Paris: Iranian President Hassan Rouhani arrived in France today for an official visit during which he is expected to sign a host of commercial deals.
The visit, the first to France by an Iranian president since 1999, is the second leg of a trip signalling Tehran’s rapprochement with Europe after sanctions were lifted against the Islamic Republic.
Rouhani flew in from Italy, where he sealed industrial deals worth between 15 billion euros and 17 billion euros.
Even before he touched down in France, the Iranian transport minister said a deal would be rubber-stamped to buy 114 passenger planes from Airbus.
Rouhani will also ink a deal signalling the return of French carmaker Peugeot to Iran, in partnership with Iranian manufacturer Khodro, according to a French government source.
Peugeot will produce 200,000 vehicles a year beginning in 2017.
When Peugeot pulled out of Iran in 2012 under the weight of the Western sanctions over the country’s nuclear programme, it was the maker’s second biggest market after France.
In another potential business bonanza, French oil giant Total is said to be interested in buying Iranian crude.

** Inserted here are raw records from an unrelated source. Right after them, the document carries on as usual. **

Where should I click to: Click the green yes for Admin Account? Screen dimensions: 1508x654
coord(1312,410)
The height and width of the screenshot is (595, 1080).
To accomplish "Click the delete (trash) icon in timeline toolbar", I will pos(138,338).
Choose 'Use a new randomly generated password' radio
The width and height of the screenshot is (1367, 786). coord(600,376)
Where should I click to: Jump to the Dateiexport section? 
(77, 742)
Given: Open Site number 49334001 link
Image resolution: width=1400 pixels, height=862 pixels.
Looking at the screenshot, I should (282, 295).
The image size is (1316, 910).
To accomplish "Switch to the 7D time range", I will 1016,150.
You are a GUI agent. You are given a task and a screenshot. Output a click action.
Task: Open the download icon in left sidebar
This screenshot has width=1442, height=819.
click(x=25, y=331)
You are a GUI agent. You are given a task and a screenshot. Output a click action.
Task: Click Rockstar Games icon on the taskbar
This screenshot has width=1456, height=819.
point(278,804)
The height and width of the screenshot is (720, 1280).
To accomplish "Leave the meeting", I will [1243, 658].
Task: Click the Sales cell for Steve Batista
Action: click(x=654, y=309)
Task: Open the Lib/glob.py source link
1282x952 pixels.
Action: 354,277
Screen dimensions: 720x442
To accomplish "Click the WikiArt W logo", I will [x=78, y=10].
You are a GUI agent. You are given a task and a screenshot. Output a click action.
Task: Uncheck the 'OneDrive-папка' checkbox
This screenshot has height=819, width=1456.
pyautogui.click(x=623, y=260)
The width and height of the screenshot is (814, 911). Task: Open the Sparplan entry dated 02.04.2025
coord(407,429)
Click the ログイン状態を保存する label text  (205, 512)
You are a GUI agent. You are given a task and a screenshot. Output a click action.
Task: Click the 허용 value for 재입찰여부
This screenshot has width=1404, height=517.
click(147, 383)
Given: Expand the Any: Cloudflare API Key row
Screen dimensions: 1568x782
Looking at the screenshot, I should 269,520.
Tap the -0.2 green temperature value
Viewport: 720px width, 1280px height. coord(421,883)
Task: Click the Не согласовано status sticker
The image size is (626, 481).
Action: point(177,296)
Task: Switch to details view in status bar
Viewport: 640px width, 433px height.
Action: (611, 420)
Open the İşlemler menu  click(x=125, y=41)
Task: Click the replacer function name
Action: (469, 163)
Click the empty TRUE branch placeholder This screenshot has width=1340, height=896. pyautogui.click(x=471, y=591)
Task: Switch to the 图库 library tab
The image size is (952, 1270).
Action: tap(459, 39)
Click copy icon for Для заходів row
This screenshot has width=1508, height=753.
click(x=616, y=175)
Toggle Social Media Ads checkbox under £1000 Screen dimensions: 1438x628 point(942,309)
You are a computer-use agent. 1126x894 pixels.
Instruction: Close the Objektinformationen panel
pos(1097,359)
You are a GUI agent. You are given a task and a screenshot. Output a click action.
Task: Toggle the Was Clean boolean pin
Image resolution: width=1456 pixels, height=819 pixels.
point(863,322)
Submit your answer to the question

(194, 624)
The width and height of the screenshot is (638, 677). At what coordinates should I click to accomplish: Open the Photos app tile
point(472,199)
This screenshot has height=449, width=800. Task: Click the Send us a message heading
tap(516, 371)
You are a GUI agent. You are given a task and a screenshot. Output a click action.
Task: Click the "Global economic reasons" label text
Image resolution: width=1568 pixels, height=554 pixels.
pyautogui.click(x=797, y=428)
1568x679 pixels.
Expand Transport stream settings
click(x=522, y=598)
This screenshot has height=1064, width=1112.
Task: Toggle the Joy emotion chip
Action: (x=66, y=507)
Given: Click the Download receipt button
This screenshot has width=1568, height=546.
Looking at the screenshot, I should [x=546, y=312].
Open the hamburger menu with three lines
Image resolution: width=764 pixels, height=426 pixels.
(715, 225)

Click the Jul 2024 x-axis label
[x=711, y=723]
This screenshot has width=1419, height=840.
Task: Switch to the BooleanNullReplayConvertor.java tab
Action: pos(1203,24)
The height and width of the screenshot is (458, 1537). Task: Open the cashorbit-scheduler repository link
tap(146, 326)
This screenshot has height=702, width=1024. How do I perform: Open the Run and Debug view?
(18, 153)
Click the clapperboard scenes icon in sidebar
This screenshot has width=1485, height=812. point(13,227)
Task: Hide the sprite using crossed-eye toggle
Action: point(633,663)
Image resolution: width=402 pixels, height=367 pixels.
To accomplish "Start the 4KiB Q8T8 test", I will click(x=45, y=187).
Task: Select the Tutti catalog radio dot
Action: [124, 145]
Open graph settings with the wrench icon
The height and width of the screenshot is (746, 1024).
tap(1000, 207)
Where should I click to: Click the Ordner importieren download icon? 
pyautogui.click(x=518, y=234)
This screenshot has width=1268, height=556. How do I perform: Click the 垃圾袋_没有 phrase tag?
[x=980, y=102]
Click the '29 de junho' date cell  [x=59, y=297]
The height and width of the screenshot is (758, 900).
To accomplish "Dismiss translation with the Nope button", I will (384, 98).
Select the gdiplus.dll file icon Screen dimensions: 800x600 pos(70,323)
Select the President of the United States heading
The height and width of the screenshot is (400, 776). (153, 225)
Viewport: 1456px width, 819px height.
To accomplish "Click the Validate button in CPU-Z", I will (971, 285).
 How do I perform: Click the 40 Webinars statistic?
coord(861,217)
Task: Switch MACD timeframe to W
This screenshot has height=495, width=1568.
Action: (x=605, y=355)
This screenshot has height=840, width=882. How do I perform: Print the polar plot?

Rouhani will have talks with President Francois Hollande and they will hold a joint press conference which is expected to touch on Iran’s bitter feud with Saudi Arabia.
The visit had originally been scheduled to take place after the November 13 jihadist attacks on Paris, but was postponed.
The Iranian opposition is expected to hold a human rights demonstration in Paris to coincide with his visit.
At a press conference rounding off his Rome visit, Rouhani was defiant when asked whether Iran would apologise to Saudi Arabia for an attack on its embassy by demonstrators furious over Riyadh’s execution of a prominent Shiite cleric.
It is not up to Iran to make a move towards reconciliation in a crisis that has seen Riyadh cut diplomatic ties with Tehran, he said.
“Why should we apologise, because (activist and Shiite cleric) Nimr al-Nimr was executed? We are the ones to apologise because they are killing the people of Yemen? Apologise to them because they are helping terrorists?” he asked.
“They are the ones who should apologise to Muslim people, hundreds of times.”
Rouhani, a 67-year-old former academic and diplomat who is seen as a pragmatist, was elected in 2013 on a pledge to end sanctions and improve relations with the West.